◆ **What is being asked**:
Pick out every line in the records below that contains the string "screenshot", matching case exactly, and copy each of those lines in full.

━━━━━━

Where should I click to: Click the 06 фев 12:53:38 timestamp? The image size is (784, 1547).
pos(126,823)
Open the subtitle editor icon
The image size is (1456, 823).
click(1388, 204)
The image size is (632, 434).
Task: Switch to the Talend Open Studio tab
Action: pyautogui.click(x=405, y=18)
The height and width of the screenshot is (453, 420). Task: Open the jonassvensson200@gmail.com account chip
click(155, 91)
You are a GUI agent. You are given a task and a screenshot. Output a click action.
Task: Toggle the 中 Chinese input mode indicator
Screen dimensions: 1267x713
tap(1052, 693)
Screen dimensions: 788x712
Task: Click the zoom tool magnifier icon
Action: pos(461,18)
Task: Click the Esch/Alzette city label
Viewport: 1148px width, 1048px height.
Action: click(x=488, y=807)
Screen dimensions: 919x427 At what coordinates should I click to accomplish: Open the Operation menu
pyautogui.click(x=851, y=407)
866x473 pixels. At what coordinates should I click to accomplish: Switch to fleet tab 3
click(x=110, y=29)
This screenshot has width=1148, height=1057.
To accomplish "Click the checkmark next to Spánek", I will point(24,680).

━━━━━━

◆ **Response to this task**:
The height and width of the screenshot is (453, 420). Task: Open the jonassvensson200@gmail.com account chip
You are a GUI agent. You are given a task and a screenshot. Output a click action.
This screenshot has width=1148, height=1057.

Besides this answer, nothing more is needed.